Python strings are immutable normally, but if there are no other references to the left-hand string object and it is being rebound anyway, then Python cheats and mutates the string. This avoids having to create a new string each time you concatenate, and that can lead to a big speed improvement.
This is implemented in the bytecode evaluation loop. Both when using BINARY_ADD on two strings and when using INPLACE_ADD on two strings, Python delegates concatenation to a special helper function string_concatenate(). To be able to optimize the concatenation by mutating the string, it first needs to make sure that the string has no other references to it; if only the stack and the original variable reference it then this can be done, and the next operation is going to replace the original variable reference.
So if there are just 2 references to the string, and the next operator is one of STORE_FAST (set a local variable), STORE_DEREF (set a variable referenced by closed over functions) or STORE_NAME (set a global variable), and the affected variable currently references the same string, then that target variable is cleared to reduce the number of references to just 1, the stack.

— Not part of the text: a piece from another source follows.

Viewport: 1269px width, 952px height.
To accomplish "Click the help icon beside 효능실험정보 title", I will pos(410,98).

And this is why your original code could not use this optimization fully. The first part of your expression is sTable + 'n' and the next operation is another BINARY_ADD:
>>> import dis
>>> dis.dis(compile(r"sTable = sTable + 'n' + sRow", '<stdin>', 'exec'))
1 0 LOAD_NAME 0 (sTable)
3 LOAD_CONST 0 ('n')
6 BINARY_ADD
7 LOAD_NAME 1 (sRow)
10 BINARY_ADD
11 STORE_NAME 0 (sTable)
14 LOAD_CONST 1 (None)
17 RETURN_VALUE
The first BINARY_ADD is followed by a LOAD_NAME to access the sRow variable, not a store operation. This first BINARY_ADD must always result in a new string object, ever larger as sTable grows and it takes more and more time to create this new string object.
You changed this code to:
sTable += 'n%s' % sRow
which removed the second concatenation. Now the bytecode is:
>>> dis.dis(compile(r"sTable += 'n%s' % sRow", '<stdin>', 'exec'))
1 0 LOAD_NAME 0 (sTable)
3 LOAD_CONST 0 ('n%s')
6 LOAD_NAME 1 (sRow)
9 BINARY_MODULO
10 INPLACE_ADD
11 STORE_NAME 0 (sTable)
14 LOAD_CONST 1 (None)
17 RETURN_VALUE
and all we have left is an INPLACE_ADD followed by a store. Now sTable can be altered in-place, not resulting in a ever larger new string object.

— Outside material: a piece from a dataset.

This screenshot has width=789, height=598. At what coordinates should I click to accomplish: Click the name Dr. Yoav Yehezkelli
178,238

You’d have gotten the same speed difference with:
sTable = sTable + ('n%s' % sRow)
here.
A time trial shows the difference:
>>> import random
>>> from timeit import timeit
>>> testlist = [''.join([chr(random.randint(48, 127)) for _ in range(random.randrange(10, 30))]) for _ in range(1000)]

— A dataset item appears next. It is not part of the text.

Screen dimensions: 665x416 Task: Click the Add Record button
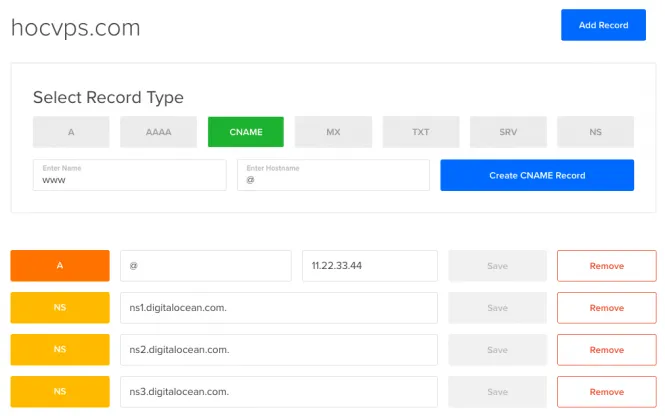pyautogui.click(x=603, y=25)
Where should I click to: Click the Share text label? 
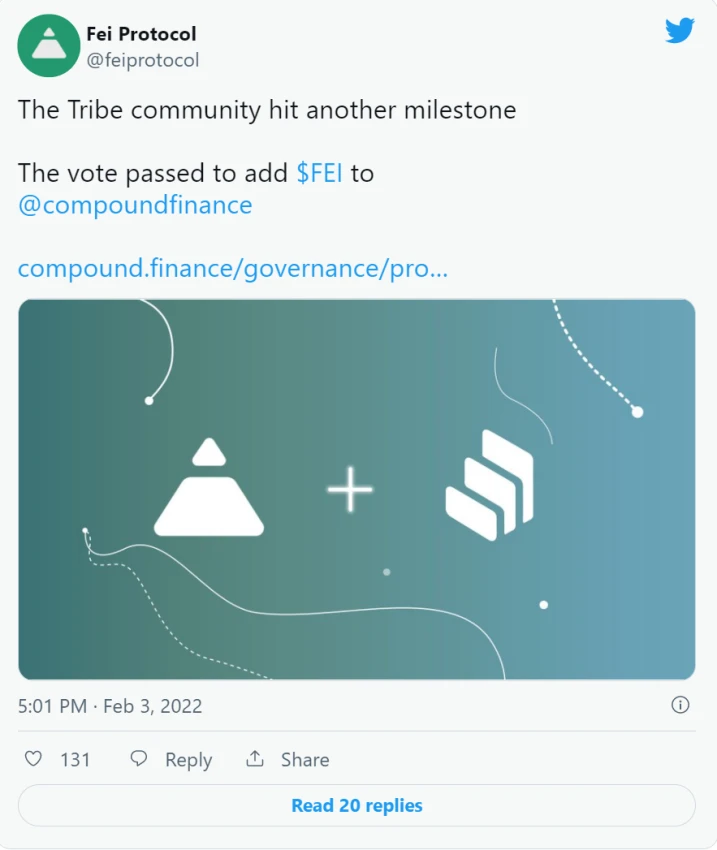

>>> def str_threevalue_concat(lst):
... res = ''
... for elem in lst:
... res = res + 'n' + elem
...
>>> def str_twovalue_concat(lst):
... res = ''
... for elem in lst:
... res = res + ('n%s' % elem)
...
>>> timeit('f(l)', 'from __main__ import testlist as l, str_threevalue_concat as f', number=10000)
6.196403980255127
>>> timeit('f(l)', 'from __main__ import testlist as l, str_twovalue_concat as f', number=10000)
2.3599119186401367
The moral of this story is that you should not be using string concatenation in the first place. The proper way to build a new string from loads of other strings is to use a list, then use str.join():
table_rows = []
for something in something_else:
table_rows += ['n', GetRow()]
sTable = ''.join(table_rows)
This is faster still:
>>> def str_join_concat(lst):
... res = ''.join(['n%s' % elem for elem in lst])
...
>>> timeit('f(l)', 'from __main__ import testlist as l, str_join_concat as f', number=10000)
1.7978830337524414
but you cannot beat using just 'n'.join(lst):
>>> timeit('f(l)', 'from __main__ import testlist as l, nl_join_concat as f', number=10000)
0.23735499382019043
I have inherited some Python code which is used to create huge tables (of up to 19 columns wide by 5000 rows). It took nine seconds for the table to be drawn on the screen. I noticed that each row was added using this code:
sTable = sTable + 'n' + GetRow()
where sTable is a string.
I changed that to:
sTable += 'n' + GetRow()
and I noticed that the table now appeared in six seconds.
And then I changed it to:
sTable += 'n%s' % GetRow()
based on these Python performance tips (still six seconds).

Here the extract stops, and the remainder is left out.